Since in a GO CDR, the oscillation frequency of the CCO is not controlled directly through a phase-locked loop (PLL), a frequency difference can exist between the GO CDR and the incoming data stream. The frequency tolerance (FTOL), is defined as the maximum frequency difference at which the BER remains lower than a specified value (usually,  $BER < 10^{-12}$ ) [5]. For correct sampling in ideal conditions, when there is no jitter on data or clock, the frequency error must be smaller than  $|f_{ck} - f_0| < f_0/2n$  ( $f_0 = \omega_0/2\pi$  is the nominal data frequency,  $f_{ck} = 1/T_{ck}$  is the oscillator frequency, and *n* indicates the number of consecutive identical digits (CID)). Using 8B10B coding, CID would be limited to five, *i.e.*,  $n \le 5$  [5]. Hence, based on (2): FTOL<10%. However, in practice FTOL is less than this value mainly because of existing jitter on the sampling clock or on the input data. While the jitter on the received data is not under control, it is possible to reduce the sampling clock or data can reduce the FTOL. Figure 4(a) depicts how the jitter on sampling clock or data can reduce the FTOL. Figure 4(b) shows the achievable FTOL based on behavioral modeling in presence of random jitter on received data and recovered

clock [15], [17]. As can be seen, an increase in clock jitter will result in FTOL degradation. Here, deterministic jitter (DJ) has been also included on the received data to model more accurately the practical condition [16], [17]. Based on this approach, to have an acceptable frequency tolerance, jitter generation in the oscillator must be very small. The main source of jitter on sampling clock in this configuration is the accumulated jitter during free running of gated oscillator. The accumulated jitter increases with free running time interval of oscillator and can be expressed as [18],[19]:

$$\sigma_{ck} = \kappa \sqrt{\Delta T} \tag{1}$$

in which  $\sigma_{ck}$  indicates the *rms* (root mean square) jitter value on clock accumulated during the time interval of  $\Delta T$ , and  $\kappa$  is a proportionality factor depends on topology and also power consumption of the delay stages in ring oscillator and also technology parameters [18], [19]. In a GO CDR,  $\Delta T$  depends on the number of CIDs [15]. Therefore, according to Fig. 4(b) and using (1), it is possible to estimate the maximum acceptable  $\kappa$  to have the desired FTOL. In the next step, this criterion can be translated into circuit parameters such as biasing conditions and hence the size of devices in each delay cell. As will be shown later, this criteria is one of the main criteria that prevent further lowering the power dissipation of the proposed CDR. As depicted in Fig. 5, the approach proposes a simple methodology for designing a power efficient GO CDR. Based on this approach, the main limitations on oscillator jitter dictated by FTOL and JTOL can be used to determine the general circuit specifications such as power consumption. Regarding frequency of operation, then it is possible to determine the detailed circuit parameters such as biasing conditions and the size of transistors.

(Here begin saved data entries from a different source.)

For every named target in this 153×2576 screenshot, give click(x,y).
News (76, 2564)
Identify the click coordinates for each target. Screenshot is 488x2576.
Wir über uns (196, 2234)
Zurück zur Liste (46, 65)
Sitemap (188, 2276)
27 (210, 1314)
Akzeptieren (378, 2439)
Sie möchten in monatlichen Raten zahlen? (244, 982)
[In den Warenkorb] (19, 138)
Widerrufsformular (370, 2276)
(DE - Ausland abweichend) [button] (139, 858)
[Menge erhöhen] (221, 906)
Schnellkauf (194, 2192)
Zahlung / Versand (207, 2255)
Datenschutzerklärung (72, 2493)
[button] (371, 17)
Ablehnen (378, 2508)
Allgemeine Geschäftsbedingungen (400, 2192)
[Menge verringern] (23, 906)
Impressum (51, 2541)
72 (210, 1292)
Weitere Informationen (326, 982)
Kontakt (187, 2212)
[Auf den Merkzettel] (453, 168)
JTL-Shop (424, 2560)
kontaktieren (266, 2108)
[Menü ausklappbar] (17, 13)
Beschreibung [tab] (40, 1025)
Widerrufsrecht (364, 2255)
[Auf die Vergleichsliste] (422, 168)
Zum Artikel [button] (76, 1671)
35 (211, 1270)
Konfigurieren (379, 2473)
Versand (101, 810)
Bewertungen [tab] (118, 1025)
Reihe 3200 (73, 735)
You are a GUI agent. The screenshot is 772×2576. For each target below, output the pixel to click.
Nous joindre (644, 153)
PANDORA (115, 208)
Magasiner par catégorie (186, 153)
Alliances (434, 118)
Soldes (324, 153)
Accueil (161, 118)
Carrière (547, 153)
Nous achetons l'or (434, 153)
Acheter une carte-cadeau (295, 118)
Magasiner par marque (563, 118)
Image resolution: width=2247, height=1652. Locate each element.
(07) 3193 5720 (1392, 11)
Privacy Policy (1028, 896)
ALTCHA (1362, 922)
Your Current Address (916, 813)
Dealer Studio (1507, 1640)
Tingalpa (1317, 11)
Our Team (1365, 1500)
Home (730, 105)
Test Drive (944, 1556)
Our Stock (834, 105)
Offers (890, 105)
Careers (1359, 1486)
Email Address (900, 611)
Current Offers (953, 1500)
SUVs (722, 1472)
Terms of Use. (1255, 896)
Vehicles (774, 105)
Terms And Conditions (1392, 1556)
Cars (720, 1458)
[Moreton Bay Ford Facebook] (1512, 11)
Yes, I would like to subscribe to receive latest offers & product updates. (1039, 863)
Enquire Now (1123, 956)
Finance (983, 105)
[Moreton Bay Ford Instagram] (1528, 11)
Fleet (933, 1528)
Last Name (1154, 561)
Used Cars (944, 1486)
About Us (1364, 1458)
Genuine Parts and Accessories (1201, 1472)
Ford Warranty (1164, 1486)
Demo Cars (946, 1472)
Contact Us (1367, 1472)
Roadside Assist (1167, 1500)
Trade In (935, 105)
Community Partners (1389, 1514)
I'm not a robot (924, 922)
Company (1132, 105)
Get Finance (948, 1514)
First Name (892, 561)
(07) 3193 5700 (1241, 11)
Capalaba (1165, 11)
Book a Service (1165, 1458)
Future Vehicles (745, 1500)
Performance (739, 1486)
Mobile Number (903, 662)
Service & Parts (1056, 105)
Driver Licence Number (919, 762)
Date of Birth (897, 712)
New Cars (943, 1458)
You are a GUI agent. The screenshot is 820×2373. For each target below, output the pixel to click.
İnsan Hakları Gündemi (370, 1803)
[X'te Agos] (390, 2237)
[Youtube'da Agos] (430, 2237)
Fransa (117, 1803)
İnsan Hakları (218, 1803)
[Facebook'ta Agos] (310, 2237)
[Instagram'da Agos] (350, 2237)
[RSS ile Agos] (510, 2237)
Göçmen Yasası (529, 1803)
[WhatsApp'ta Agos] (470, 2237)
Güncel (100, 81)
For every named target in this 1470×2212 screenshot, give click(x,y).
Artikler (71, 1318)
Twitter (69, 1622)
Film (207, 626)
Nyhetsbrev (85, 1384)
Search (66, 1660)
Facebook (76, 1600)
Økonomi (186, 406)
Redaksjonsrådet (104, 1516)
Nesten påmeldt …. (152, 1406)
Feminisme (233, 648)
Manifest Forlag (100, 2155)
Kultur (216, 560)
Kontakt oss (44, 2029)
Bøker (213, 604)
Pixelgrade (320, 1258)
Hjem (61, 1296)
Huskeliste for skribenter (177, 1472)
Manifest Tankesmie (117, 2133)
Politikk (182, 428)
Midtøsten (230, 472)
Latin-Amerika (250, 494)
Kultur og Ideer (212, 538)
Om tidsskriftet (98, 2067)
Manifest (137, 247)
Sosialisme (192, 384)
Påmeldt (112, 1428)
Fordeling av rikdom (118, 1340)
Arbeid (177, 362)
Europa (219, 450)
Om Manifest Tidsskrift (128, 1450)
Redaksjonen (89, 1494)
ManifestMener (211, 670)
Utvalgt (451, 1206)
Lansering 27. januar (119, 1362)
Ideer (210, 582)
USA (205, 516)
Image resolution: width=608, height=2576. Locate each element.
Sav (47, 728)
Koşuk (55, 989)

#### **2.3. Jitter Tolerance**

Jitter tolerance (JTOL) is a measure of CDR capability in tolerating the input jitter. JTOL is usually tested by adding a sinusoidal jitter (SJ) at given frequency range to the data stream which already includes the deterministic (DJ) and random jitter (RJ) components added in the channel [17]. The maximum jitter amplitude, which is a function of jitter frequency at which the CDR still operates at a given BER, is called jitter tolerance [5]. Simulation or analysis of the JTOL for a non-linear system like GO CDR is very complex. A behavioral modeling approach can be applied to find the maximum acceptable sampling clock jitter. Then, according to Fig. 5 this requirement can be translated into circuit parameters.

Based on the approach previously shown by the authors, it is possible to calculate the JTOL in a GO CDR based on variations on data period [15][16]. As shown in Fig. 6(a), the sampling clock should remain within the eye opening of the received data. In presence of sinusoidal jitter and according (2) and considering Fig. 6(a), it can be shown that the maximum input tolerable jitter amplitude is:

$$UI_{pp} = \omega_0 / (3\pi\omega_j). \tag{2}$$

in which,  $UI_{pp}$  is the maximum tolerable jitter amplitude (peak-to-peak), ( $\omega_0$  is the nominal data rate and  $\omega_j$  is the frequency of the sinusoidal jitter) [15]. Ignoring the channel jitter, this expression indicates a worst case approximation for JTOL in a GO topology since it is assumed that data period always has its lowest (or highest) possible value. It can be shown that in a more general case when there are *n* consecutive identical digits [as shown in Fig. 4(a)], the data edge must be within the time interval of:  $(2n-1) \cdot T_0/2 < T_{data} < (2n+1) \cdot T_0/2$ , and JTOL can be approximated by:

$$UI_{pp} \approx \frac{1}{(2n+1)\pi} \cdot \frac{\omega_0}{\omega_i}$$
(3)

It is also possible to use the jitter transfer (JTRAN) function of a CDR to calculate approximately the JTOL [9]. Based on this approach, the condition to avoid incorrect sampling [5] is:

$$|\phi_{out} - \phi_{in}| \le 0.5 |\phi_{in}| \tag{4}$$

or approximately:

$$JTOL(s) \le 0.5/[1 - JTRAN(s)]$$
<sup>(5)</sup>

In a GO CDR, the JTRAN can be approximated by a delay of  $T_0/2 = T_{osc}/2$ , or ( $T_{osc}$  is the period of oscillator):

$$JTRAN(s) \approx e^{-T_0 s/2} \tag{6}$$

where  $T_0 = 2\pi/\omega_0$  is the nominal data period. Therefore,

$$|JTOL(j\omega_j)| = \frac{0.5}{|1 - e^{-j\omega_j T_0/2}|} = \frac{1}{8 \times \sin(\omega_j T_0/4)}$$
(7)

This expression is acceptable as long as JTRAN can be approximated by (6).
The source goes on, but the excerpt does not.